In the civil litigation against the Madoff feeder fund Fairfield Greenwich and other related parties, the SEC and the defendants recently exchanged briefs on the standard for determining whether the SEC must comply with a nonparty subpoena. The defendants want to depose current and former SEC employees to elicit testimony showing that, since Madoff successfully deceived the SEC, he could have also deceived the defendants. The SEC’s brief argues the Court cannot compel compliance unless the SEC’s decision to not comply was “arbitrary and capricious” under the Administrative Procedures Act:
Despite finding that actions to compel government compliance with a subpoena are APA actions, the Second Circuit has not formally held that the APA’s standard of review, 5 U.S.C. § 706(2)(A), governs a district court’s evaluation of a government agency’s decision not to comply with a subpoena. However, a straightforward reading of the APA indicates that Section 706 would apply in all APA actions. Section 706 works in tandem with the APA’s other provisions and is part and parcel of the statute. By its terms, it provides the standards for all APA review. In relevant part, the APA’s standard of review provides that a reviewing court should “compel agency action unlawfully withheld or unreasonably delayed” and “hold unlawful and set aside agency action, findings, and conclusions” only if they are “arbitrary, capricious, an abuse of discretion, or otherwise not in accordance with law.” 5 U.S.C. §§ 706(1), (2)(A).

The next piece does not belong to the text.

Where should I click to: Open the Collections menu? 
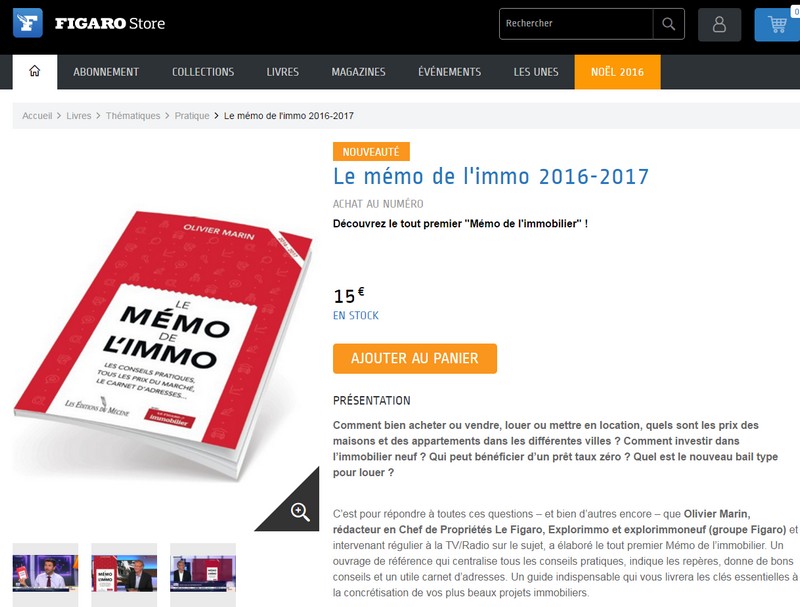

The brief argues that the SEC’s resistance to the subpoenas, based on the argument that the burden outweighs any possible relevance (see our prior post here), was not arbitrary and capricious. The defendants’ brief, filed Monday,counters that Rule 45 should govern:
The argument of the Securities and Exchange Commission (“SEC” or the “Commission”) rests on the premise that the instant discovery dispute is “an action under the APA.” (SEC Mem. at 4.) It is not. Rather, this discovery dispute arises under the Federal Rules of Civil Procedure, and should be governed by precedent relevant to those rules. While the SEC asks for substantial deference to its opinion that the testimony Defendants seek is not relevant to this action, assessment of the relevance of potential evidence is a matter to be determined by this Court. Unlike, for example, interpreting the rules it promulgates with respect to the federal securities laws, the relevance of potential evidence in a federal action in which it is a non-party is not a matter as to which the SEC has any special knowledge or experience.